Todd Masonis, along with his partner Cameron Ring, started their social enterprise Dandelion Chocolate back in 2010. As well as reviving the art of high-quality, freshly-made chocolate, the entrepreneurial duo thrive on offering donations to community initiatives.
How Todd Masonis is Solving Exploitation in the Cacao Sector
Brimming with bright ideas, Todd Masonis of Dandelion Chocolate likes simplicity. He believes that beautiful chocolate should be made with as little interference and superfluous ingredients as possible. With a strong conviction that high-quality chocolatiers in the US are on the decline, Masonis turned success with an Internet-based enterprise into an ethical outfit determined to help communities and cacao farmers around the world.
Dandelion Chocolate focuses on placing two ingredients into their products: cacao beans, and cane sugar to release the flavors. It’s a model that seems to be working, with their goods being sold around the States, as well as worldwide in Japan, the UK, and The Netherlands for starters.
Their journeys to source beans for the company’s chocolates have taken them to Venezuela and Colombia, where they have found villages devastated by economic difficulties and political uprisings. As such, Dandelion Chocolate is committed to supporting charities that help farmers in disadvantaged nations by making cocoa farming more sustainable through fair prices and innovations.
Non-profits in San Francisco that focus on community cohesion also benefit, and can apply for funding from the business.
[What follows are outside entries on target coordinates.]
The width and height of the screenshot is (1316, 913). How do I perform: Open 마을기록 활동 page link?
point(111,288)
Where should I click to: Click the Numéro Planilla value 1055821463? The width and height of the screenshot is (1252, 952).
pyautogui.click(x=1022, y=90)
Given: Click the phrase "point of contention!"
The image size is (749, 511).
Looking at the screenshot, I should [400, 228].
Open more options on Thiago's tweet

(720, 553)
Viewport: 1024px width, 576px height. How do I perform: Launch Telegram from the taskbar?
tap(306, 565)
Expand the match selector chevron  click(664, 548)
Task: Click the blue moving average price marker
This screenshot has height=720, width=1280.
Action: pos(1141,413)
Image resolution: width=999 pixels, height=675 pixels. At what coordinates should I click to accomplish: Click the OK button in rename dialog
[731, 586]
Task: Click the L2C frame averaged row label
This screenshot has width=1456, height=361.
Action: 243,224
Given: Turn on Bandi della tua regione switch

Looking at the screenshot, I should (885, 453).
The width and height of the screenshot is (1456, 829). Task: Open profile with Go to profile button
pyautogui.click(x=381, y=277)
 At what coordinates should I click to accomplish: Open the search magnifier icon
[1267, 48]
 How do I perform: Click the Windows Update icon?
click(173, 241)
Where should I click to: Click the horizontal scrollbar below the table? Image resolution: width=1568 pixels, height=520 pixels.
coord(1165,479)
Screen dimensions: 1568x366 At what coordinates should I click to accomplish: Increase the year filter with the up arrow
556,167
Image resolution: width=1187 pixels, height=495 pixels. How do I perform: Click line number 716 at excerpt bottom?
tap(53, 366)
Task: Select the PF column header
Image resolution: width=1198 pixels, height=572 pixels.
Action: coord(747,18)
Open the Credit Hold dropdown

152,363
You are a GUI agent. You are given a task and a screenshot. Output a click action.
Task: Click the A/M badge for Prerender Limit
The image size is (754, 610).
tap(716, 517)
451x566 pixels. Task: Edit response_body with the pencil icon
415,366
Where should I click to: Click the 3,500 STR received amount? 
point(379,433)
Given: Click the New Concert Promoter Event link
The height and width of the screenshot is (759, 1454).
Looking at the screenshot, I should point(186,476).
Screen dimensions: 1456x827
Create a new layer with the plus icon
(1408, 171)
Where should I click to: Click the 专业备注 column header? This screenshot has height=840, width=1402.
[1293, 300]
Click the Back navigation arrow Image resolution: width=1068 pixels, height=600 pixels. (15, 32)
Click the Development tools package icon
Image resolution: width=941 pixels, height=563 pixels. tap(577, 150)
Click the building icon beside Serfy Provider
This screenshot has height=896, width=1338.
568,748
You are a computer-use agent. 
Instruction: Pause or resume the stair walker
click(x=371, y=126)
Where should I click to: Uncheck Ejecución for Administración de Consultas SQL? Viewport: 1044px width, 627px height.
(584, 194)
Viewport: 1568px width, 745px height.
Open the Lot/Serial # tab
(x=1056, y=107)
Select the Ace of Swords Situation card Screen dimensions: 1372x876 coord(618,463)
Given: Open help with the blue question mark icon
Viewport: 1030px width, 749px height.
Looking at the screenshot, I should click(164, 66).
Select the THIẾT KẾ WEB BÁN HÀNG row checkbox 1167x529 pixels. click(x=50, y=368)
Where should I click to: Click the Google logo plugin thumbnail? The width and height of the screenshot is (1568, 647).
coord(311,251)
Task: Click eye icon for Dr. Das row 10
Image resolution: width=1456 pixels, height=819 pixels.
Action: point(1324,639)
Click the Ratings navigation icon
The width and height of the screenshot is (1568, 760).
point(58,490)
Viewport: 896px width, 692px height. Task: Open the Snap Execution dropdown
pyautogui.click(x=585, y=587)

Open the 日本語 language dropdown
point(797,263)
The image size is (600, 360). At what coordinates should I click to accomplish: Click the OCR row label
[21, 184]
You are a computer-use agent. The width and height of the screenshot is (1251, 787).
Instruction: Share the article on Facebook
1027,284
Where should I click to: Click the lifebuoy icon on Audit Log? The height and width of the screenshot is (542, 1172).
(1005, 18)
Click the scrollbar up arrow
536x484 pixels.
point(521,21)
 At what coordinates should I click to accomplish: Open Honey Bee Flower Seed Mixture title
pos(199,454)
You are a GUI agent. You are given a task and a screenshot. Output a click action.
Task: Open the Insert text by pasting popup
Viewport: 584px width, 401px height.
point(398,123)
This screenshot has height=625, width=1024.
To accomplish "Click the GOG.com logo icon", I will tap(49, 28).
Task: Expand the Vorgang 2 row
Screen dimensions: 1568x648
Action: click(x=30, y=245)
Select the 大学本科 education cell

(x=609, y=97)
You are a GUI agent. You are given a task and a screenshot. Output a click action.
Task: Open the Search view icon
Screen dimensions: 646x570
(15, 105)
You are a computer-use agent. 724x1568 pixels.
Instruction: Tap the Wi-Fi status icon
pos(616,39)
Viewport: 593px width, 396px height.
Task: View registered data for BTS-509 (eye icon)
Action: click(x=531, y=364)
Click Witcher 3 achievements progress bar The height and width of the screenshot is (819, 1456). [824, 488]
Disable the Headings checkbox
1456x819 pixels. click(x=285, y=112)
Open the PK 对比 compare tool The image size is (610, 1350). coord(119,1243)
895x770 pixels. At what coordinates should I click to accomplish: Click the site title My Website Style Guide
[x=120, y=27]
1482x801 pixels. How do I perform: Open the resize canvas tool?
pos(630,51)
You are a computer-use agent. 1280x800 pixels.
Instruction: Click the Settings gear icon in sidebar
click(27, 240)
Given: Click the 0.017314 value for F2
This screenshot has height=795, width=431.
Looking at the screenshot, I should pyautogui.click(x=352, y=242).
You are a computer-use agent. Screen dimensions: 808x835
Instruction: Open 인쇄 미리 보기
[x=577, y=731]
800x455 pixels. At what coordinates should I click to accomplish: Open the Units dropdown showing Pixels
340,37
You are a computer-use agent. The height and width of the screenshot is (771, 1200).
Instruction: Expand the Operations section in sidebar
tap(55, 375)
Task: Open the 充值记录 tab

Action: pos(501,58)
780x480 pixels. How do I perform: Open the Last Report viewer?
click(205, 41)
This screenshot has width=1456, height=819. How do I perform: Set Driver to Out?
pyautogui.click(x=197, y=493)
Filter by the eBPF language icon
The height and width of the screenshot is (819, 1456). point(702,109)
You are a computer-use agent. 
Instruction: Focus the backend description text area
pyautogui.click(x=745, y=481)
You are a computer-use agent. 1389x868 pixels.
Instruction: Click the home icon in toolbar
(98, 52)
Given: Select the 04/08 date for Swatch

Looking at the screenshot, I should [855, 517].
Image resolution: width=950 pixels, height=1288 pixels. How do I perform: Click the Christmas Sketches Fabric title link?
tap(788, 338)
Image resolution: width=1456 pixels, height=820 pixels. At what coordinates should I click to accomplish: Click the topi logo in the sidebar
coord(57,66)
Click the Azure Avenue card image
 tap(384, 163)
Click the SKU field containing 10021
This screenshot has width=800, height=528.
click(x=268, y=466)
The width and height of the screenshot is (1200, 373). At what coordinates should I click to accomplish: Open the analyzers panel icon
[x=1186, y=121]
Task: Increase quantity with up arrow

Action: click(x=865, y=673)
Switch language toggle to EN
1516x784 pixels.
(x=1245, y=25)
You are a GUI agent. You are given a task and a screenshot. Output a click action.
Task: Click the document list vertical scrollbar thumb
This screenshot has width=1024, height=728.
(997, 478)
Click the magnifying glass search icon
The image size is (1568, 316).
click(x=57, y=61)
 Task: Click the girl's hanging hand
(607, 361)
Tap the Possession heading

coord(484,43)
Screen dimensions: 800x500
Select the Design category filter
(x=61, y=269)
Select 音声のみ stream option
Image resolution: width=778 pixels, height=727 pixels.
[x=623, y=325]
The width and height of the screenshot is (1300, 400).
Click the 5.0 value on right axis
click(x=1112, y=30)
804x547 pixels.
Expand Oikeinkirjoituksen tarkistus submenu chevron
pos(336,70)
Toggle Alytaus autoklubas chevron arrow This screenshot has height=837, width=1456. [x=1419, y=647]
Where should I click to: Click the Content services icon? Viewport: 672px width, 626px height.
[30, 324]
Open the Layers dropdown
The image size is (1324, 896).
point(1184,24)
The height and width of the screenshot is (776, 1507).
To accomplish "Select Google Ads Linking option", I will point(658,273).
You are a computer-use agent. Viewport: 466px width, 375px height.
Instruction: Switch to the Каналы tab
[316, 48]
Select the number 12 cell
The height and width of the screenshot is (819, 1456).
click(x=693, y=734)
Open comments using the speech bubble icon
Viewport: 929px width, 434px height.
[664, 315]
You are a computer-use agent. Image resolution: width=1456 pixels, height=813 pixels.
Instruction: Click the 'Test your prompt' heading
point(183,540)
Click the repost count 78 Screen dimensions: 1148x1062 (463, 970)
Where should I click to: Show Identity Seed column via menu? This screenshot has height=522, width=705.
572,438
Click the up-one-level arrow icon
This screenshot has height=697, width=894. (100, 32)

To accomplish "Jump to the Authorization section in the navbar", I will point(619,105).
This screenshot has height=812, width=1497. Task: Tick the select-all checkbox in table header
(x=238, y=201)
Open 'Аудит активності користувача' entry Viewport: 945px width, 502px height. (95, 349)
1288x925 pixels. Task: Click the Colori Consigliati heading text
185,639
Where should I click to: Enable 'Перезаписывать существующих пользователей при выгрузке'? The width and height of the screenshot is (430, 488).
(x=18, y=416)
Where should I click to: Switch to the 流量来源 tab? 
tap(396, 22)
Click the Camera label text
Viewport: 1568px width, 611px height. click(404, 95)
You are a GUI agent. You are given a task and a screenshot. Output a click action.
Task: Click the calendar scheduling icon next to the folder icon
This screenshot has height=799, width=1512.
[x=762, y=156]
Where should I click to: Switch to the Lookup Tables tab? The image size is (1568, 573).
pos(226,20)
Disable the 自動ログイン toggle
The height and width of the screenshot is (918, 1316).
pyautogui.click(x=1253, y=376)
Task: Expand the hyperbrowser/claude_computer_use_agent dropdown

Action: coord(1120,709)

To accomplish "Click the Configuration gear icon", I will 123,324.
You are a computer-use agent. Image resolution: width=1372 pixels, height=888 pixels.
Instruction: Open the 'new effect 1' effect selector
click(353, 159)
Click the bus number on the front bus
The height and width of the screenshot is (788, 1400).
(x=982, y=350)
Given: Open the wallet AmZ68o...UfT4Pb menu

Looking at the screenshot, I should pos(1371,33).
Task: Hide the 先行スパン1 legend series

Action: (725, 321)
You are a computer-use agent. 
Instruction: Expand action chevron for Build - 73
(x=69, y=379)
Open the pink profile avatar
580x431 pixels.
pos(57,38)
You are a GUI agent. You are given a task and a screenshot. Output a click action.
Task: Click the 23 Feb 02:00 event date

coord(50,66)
This is another step that Masonis takes to ensuring that San Franciscans get the opportunity to benefit from high-quality food, better education, and ways to move on from disadvantage and poverty.
About Dandelion Chocolate’s Entrepreneur for a Change: Todd Masonis
Todd Masonis started out with Plaxo, a service that offered users an online address book that would automatically update when phone numbers, addresses, website URLs and social media accounts changed. Once it was sold, this gave the entrepreneur the chance to pursue his passion to be a fine chocolatier. Although his background was in computing, he felt an urge to break away and focus on giving back.
One of his biggest attributes is determination: the Dandelion Chocolate ‘bean to bar’ method that worked took close to two years to perfect. The pride in the final product, and the confidence to charge more for quality, is integral to how donations can be made both in San Francisco and on other continents.